Peter and the Starcatcher is like a Disney explosion inside Portland Playhouse.

Like a Disney movie exploded inside a tiny theater, Peter and the Starcatcher packs a zillion plot twists, puns, Three Stooges-like gags, and staging tricks into the Portland Playhouse for this prequel to J.M. Barrie's classic Peter Pan.

When Peter (Nick Ferrucci) meets Wendy's mother (Jennifer Rowe) for the first time, the duo battles pirates and pubescent awkwardness to save a treasure chest of starstuff from the bumbling pirate Black Stache (Isaac Lamb with an epic 'stache).

Ferrucci nails the 13-year-old orphan's role, as does Darius Pierce as the sniveling Smee and Lamb as the gargantuan buffoon Black Stache. The dozen cast members fly around stage nonstop for nearly three hours—sometimes literally—giving each other piggyback rides, doing the cancan dressed as mermaids, and miming chase scenes through the jungle in what looks like a live-action Mario Kart race.

The labyrinthine set, live musicians and theatrics rarely seen outside well-funded Portland Center Stage make Starcatcher the biggest spectacle—if not the most nuanced production—on any Portland stage right now.
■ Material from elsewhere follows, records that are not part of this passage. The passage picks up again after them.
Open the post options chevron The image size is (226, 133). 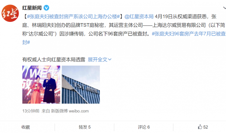click(224, 8)
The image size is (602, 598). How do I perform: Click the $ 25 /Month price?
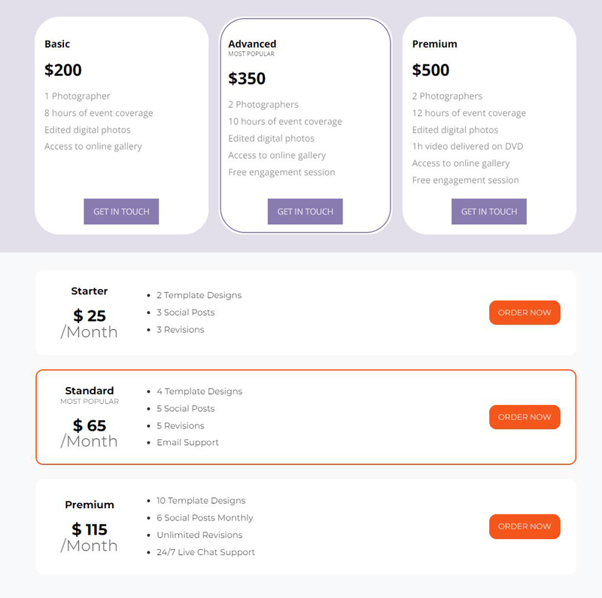coord(89,324)
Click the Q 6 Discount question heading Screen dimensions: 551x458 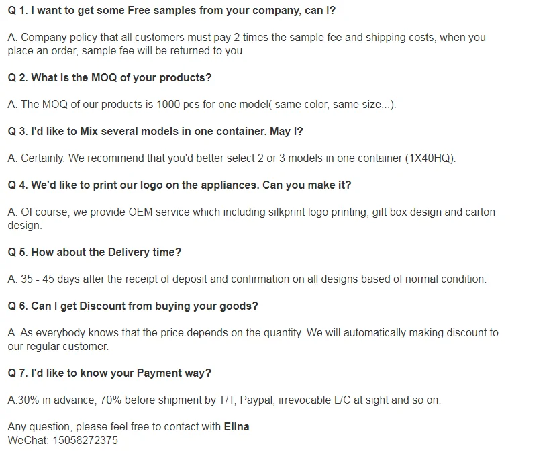(133, 306)
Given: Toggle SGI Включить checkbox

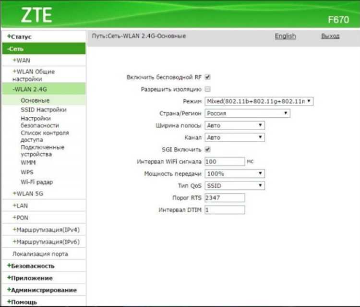Looking at the screenshot, I should click(207, 149).
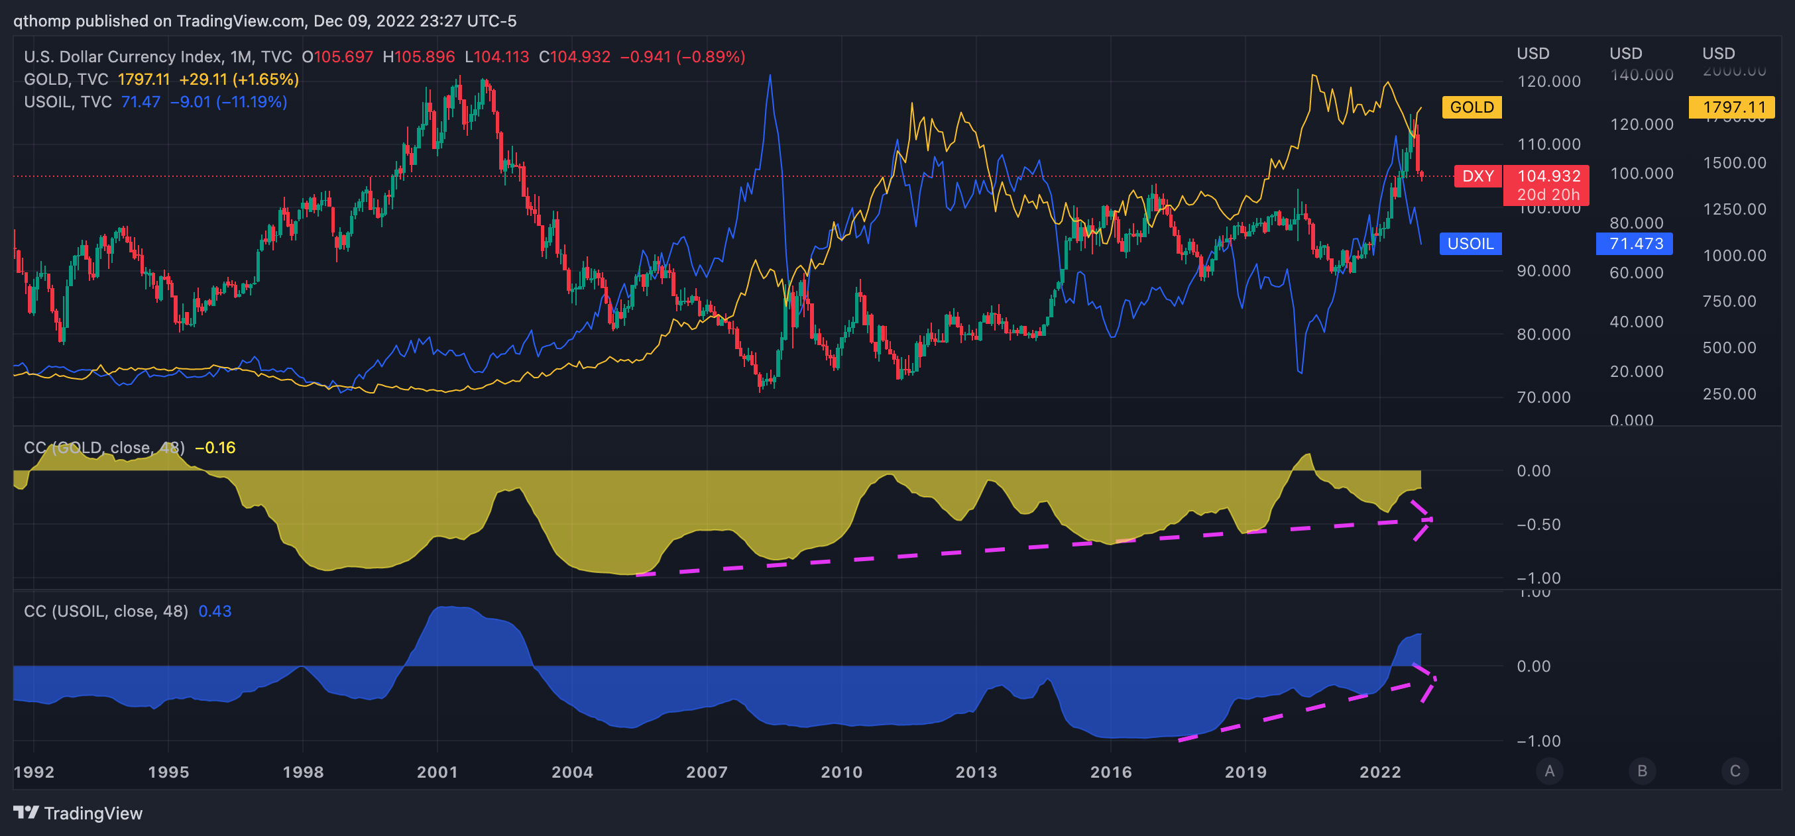
Task: Click the TradingView logo icon
Action: [x=26, y=812]
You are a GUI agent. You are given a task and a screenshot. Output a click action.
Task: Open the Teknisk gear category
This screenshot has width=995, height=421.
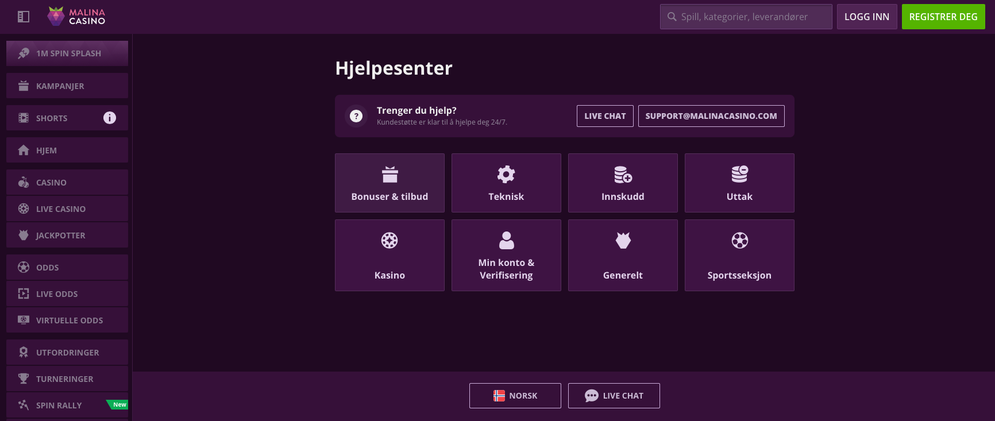tap(506, 183)

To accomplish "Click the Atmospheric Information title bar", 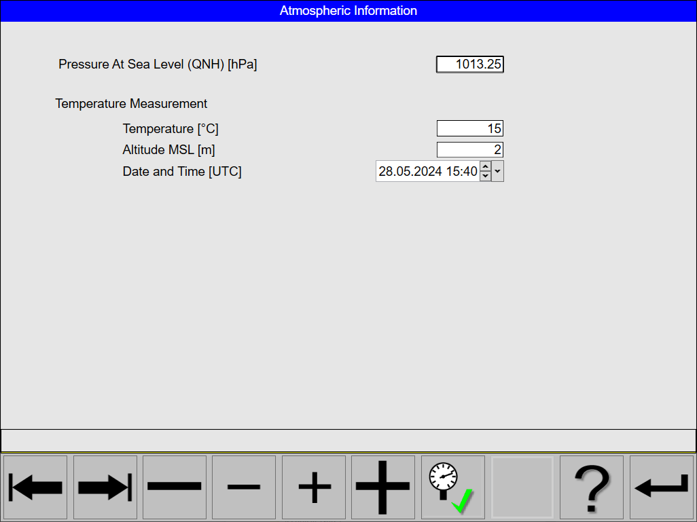I will 349,10.
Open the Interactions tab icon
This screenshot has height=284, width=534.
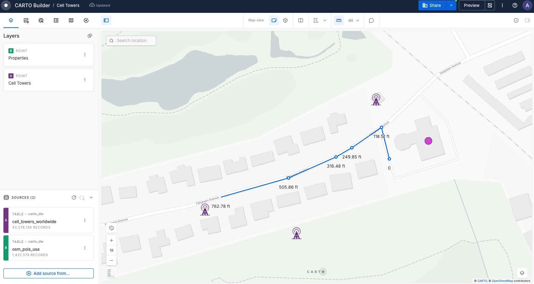coord(41,20)
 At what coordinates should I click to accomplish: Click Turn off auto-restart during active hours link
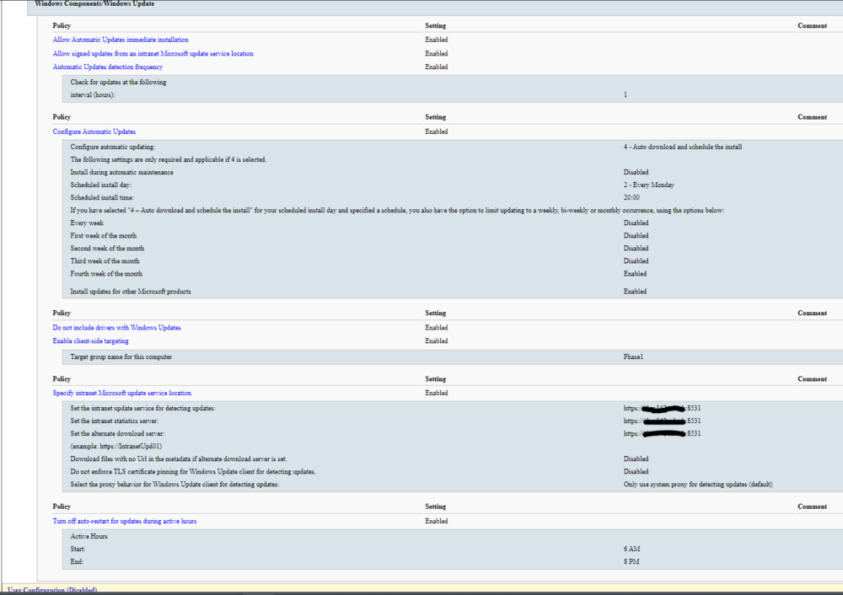(125, 521)
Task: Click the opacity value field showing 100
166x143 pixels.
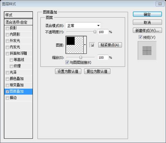Action: click(102, 32)
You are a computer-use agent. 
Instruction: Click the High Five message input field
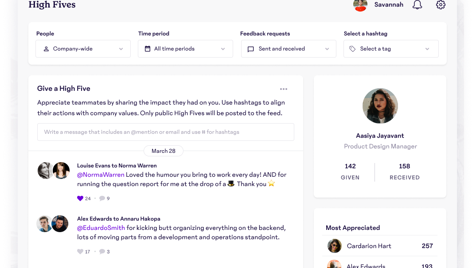tap(166, 132)
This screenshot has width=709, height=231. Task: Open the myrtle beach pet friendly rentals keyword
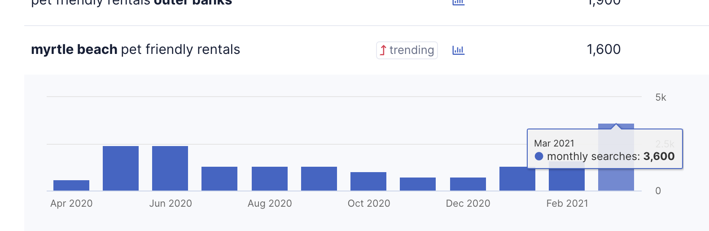click(x=136, y=49)
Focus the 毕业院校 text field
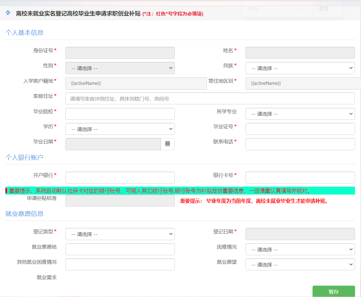 (120, 114)
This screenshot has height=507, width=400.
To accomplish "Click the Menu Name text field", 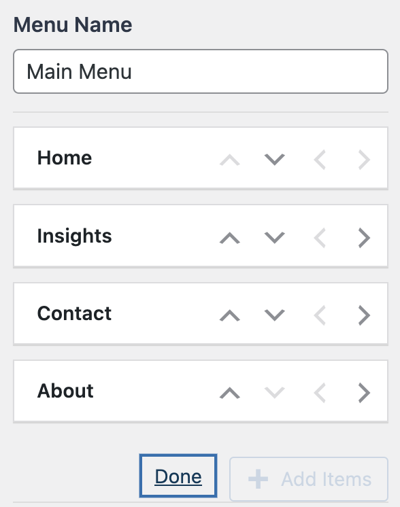I will tap(200, 71).
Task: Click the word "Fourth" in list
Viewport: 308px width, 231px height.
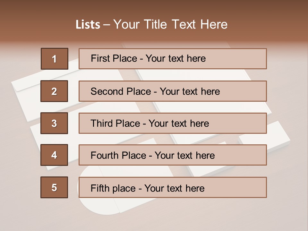Action: pos(104,155)
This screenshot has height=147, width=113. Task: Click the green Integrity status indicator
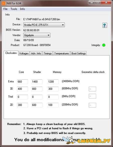[104, 45]
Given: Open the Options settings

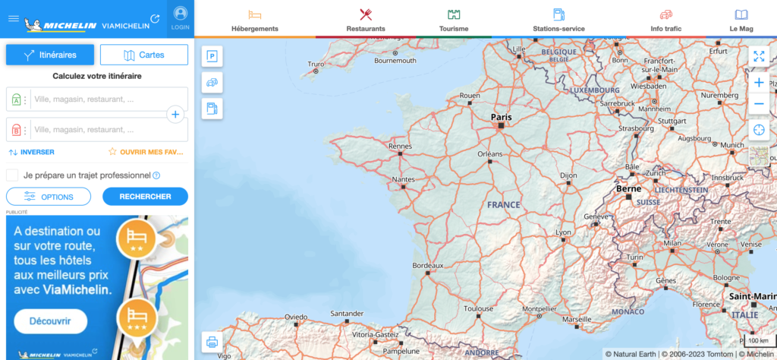Looking at the screenshot, I should pyautogui.click(x=49, y=197).
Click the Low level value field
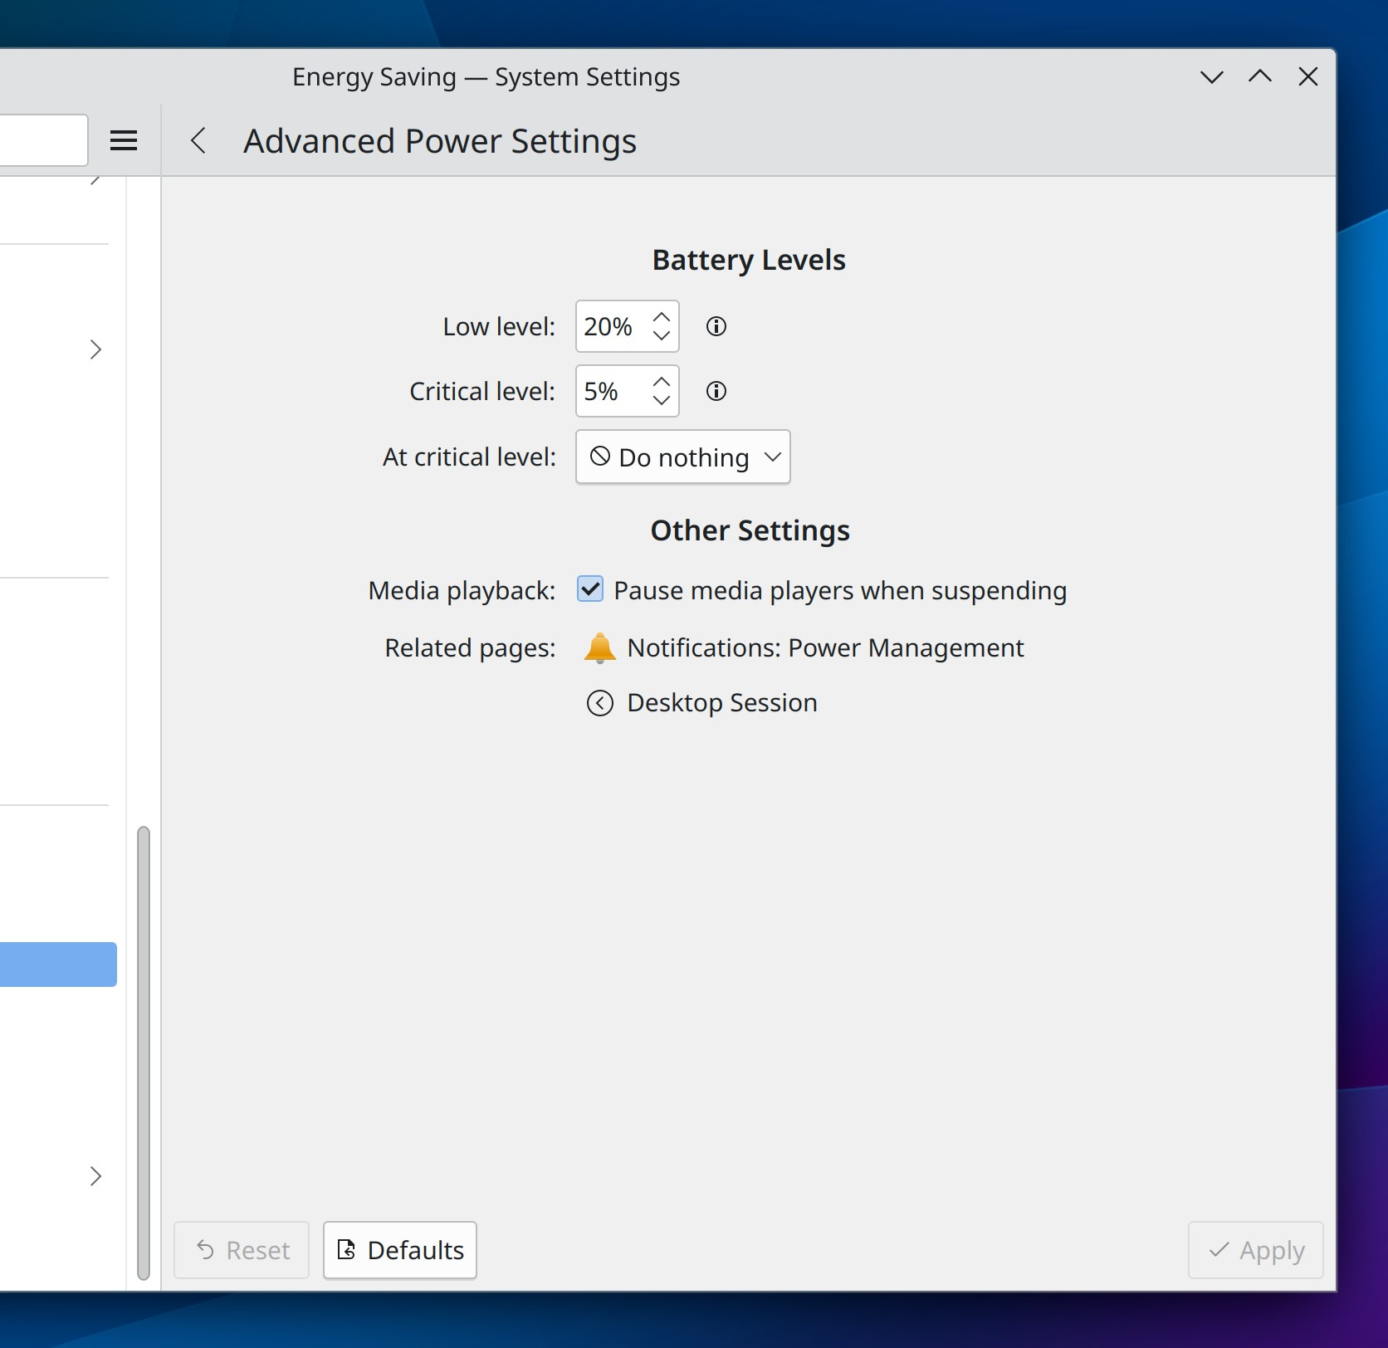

While kids in the audience enjoy gags like Black Stache slamming his hand in a trunk and coming up with a blood-red, tasseled glove, Easter eggs for the adults come just as often. "Oh captain, my captain," says Smee, tongue in cheek. A line about transplants taking over went over particularly well at the Northeast Prescott Street playhouse.

Starcatcher's one fault is its length. The Broadway original is based on Dave Barry's prequel to J.M. Barrie's prequel to the actual Pan, which Barry preceded with three sequels to his prequel. The show feels like that by the end, when puns roll in with no breath in between. But you're likely to be breathless too, the sight of Lamb doing high kicks as a burly mermaid etched into your retinas.

SEE IT: Portland Playhouse, 602 NE Prescott St., 503-488-5822. 7:30 pm Wednesday-Saturday, 2 pm Sunday, through May 29. $20-$36.